## EXERCISE REQUIREMENTS:
Each line from the line containing "This screenshot has width=1292, height=882." through the last line of the entries is to be reproduced exactly as it stands.

-- Opening Marker --

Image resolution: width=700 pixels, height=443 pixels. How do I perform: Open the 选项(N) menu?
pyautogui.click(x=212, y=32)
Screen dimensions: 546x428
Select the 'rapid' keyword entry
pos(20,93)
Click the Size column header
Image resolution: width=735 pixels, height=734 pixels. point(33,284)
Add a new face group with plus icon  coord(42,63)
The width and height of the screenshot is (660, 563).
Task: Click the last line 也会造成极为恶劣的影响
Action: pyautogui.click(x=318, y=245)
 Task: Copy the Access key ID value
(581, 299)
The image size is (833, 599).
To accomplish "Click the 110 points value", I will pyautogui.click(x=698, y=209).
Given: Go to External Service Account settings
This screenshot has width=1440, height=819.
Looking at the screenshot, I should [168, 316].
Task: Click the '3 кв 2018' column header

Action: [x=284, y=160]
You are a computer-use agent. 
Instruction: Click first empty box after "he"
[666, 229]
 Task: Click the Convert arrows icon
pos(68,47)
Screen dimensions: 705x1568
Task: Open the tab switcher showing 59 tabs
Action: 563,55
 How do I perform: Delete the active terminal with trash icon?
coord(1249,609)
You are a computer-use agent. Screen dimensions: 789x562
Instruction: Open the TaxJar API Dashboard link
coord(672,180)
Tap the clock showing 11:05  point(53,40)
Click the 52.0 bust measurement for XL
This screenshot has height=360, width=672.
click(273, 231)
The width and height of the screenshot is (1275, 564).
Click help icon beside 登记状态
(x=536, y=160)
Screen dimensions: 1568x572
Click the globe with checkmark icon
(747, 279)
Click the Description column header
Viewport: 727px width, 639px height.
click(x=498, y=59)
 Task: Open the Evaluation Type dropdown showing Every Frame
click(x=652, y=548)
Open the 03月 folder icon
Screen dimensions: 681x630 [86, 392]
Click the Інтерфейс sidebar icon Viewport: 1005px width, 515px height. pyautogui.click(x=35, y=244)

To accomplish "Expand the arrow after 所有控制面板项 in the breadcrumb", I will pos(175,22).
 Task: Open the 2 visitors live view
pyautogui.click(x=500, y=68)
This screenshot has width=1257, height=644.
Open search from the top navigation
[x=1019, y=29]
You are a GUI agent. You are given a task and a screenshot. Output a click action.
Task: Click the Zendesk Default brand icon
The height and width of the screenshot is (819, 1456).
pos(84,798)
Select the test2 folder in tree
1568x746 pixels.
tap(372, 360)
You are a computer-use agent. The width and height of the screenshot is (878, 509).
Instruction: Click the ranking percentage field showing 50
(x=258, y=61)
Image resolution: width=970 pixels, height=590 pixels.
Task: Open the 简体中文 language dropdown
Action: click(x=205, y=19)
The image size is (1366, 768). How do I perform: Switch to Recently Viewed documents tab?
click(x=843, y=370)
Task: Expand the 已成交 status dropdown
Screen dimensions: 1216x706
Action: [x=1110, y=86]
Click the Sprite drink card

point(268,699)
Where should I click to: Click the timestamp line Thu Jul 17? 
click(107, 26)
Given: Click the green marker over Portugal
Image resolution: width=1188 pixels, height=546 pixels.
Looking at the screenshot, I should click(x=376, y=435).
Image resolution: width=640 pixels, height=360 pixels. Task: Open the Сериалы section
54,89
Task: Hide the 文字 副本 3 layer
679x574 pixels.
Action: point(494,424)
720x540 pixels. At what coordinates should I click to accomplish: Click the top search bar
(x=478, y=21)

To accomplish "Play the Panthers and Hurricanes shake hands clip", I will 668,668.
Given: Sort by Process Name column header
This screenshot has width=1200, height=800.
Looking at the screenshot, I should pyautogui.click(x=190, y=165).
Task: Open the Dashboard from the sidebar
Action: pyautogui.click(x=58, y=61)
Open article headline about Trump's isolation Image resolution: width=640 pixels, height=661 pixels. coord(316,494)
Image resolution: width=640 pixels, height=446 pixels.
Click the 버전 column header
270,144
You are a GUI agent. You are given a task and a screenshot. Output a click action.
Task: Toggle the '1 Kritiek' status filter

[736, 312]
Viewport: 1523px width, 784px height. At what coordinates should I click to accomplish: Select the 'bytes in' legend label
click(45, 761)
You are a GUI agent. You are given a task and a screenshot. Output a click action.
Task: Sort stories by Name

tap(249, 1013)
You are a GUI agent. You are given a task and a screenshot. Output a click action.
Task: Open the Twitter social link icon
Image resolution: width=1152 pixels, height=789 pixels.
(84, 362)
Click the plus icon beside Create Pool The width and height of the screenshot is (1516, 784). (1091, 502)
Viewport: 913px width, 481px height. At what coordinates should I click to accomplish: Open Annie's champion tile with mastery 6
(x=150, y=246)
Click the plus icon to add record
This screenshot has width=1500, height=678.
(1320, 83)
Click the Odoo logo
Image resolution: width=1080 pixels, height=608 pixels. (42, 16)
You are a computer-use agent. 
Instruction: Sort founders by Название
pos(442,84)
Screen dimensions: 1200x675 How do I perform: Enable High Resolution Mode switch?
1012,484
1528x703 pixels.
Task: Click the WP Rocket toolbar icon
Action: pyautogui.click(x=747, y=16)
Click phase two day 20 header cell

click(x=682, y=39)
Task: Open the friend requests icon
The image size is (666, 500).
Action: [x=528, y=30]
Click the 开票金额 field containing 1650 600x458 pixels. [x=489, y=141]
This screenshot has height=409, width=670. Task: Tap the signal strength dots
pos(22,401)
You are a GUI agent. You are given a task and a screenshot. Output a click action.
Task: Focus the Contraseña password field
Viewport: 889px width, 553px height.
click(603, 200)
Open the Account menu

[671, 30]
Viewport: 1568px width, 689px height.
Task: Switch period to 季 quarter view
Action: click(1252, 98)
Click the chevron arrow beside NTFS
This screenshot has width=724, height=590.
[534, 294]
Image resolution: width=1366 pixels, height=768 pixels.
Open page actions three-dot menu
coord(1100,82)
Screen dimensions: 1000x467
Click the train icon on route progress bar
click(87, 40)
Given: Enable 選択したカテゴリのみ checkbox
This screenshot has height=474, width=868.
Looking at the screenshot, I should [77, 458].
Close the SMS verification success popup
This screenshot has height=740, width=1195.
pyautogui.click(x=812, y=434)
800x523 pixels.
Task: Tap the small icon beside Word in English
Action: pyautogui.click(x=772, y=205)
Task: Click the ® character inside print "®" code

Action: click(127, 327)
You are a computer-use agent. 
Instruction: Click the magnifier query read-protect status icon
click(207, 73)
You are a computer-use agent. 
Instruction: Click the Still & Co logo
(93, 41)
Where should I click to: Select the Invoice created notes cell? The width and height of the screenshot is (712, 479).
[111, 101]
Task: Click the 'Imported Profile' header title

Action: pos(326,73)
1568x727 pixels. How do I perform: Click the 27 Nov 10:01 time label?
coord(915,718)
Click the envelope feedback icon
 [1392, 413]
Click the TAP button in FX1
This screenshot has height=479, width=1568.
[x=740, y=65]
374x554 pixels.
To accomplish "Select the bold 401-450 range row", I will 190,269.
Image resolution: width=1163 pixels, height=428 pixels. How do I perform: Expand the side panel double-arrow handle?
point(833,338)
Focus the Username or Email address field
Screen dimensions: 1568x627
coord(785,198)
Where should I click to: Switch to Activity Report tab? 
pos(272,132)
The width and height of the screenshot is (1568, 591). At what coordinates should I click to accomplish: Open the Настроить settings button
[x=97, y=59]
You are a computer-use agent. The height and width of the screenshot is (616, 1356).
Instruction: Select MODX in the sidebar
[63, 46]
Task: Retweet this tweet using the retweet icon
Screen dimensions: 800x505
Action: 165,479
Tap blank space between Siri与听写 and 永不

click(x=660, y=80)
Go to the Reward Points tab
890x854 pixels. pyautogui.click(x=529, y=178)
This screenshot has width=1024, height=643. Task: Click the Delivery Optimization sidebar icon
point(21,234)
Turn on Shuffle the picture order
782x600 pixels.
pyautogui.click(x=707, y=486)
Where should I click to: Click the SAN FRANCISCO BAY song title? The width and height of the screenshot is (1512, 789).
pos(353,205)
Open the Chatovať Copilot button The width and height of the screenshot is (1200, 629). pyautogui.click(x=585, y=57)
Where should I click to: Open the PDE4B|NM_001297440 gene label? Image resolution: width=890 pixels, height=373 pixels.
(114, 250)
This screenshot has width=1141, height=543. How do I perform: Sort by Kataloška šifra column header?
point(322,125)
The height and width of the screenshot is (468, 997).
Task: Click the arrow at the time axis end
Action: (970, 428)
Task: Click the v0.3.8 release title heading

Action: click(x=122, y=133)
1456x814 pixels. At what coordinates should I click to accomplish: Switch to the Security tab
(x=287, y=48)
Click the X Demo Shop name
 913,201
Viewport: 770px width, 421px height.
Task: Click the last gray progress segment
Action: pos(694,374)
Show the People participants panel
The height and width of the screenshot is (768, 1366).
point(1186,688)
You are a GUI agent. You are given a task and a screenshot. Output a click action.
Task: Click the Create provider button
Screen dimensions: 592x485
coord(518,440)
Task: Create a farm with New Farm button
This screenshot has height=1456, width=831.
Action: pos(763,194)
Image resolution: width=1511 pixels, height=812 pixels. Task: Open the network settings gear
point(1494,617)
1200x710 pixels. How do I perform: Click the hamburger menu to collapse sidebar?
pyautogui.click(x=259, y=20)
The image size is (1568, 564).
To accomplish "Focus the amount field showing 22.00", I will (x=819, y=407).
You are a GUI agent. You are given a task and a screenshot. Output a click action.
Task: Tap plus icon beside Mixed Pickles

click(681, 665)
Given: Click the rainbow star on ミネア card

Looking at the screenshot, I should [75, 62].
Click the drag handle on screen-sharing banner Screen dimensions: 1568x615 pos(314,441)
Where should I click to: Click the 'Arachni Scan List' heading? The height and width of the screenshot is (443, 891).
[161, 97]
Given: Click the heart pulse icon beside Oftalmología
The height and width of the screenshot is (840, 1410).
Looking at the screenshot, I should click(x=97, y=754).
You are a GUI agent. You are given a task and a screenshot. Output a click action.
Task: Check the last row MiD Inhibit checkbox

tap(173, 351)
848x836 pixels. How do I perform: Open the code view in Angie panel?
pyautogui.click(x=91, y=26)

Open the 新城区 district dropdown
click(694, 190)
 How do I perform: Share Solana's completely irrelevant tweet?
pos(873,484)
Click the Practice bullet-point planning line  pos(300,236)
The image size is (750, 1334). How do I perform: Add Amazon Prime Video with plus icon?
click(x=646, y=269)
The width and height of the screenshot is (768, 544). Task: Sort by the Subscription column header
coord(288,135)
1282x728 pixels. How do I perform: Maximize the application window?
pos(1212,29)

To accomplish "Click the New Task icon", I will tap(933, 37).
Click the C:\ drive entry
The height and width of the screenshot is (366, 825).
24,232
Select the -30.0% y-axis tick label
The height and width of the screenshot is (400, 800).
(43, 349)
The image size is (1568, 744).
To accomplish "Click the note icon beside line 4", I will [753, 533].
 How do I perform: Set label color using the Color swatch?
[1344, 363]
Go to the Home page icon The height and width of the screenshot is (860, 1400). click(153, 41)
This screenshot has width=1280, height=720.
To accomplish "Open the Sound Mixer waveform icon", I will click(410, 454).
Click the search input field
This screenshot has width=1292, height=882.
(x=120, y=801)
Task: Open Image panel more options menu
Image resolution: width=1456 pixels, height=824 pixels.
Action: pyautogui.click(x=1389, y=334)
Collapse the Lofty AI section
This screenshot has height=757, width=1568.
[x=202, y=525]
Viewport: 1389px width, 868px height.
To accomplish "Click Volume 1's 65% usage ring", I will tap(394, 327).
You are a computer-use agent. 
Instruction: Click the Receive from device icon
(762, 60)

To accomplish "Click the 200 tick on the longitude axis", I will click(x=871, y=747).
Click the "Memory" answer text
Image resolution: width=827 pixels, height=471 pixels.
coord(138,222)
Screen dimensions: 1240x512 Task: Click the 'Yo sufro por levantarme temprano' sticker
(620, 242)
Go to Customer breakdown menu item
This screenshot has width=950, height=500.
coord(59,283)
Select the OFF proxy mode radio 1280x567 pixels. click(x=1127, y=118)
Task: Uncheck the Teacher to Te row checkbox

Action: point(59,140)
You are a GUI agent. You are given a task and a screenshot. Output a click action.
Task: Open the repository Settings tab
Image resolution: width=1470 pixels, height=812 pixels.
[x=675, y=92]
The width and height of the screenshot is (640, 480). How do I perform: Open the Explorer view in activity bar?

-- Closing Marker --

## RESPONSE BELOW:
This screenshot has width=1292, height=882.
(x=120, y=801)
Task: Open Image panel more options menu
Image resolution: width=1456 pixels, height=824 pixels.
Action: pyautogui.click(x=1389, y=334)
Collapse the Lofty AI section
This screenshot has height=757, width=1568.
[x=202, y=525]
Viewport: 1389px width, 868px height.
To accomplish "Click Volume 1's 65% usage ring", I will tap(394, 327).
You are a computer-use agent. 
Instruction: Click the Receive from device icon
(762, 60)

To accomplish "Click the 200 tick on the longitude axis", I will click(x=871, y=747).
Click the "Memory" answer text
Image resolution: width=827 pixels, height=471 pixels.
coord(138,222)
Screen dimensions: 1240x512 Task: Click the 'Yo sufro por levantarme temprano' sticker
(620, 242)
Go to Customer breakdown menu item
This screenshot has width=950, height=500.
coord(59,283)
Select the OFF proxy mode radio 1280x567 pixels. click(x=1127, y=118)
Task: Uncheck the Teacher to Te row checkbox

Action: point(59,140)
You are a GUI agent. You are given a task and a screenshot. Output a click action.
Task: Open the repository Settings tab
Image resolution: width=1470 pixels, height=812 pixels.
[x=675, y=92]
The width and height of the screenshot is (640, 480). How do I perform: Open the Explorer view in activity bar?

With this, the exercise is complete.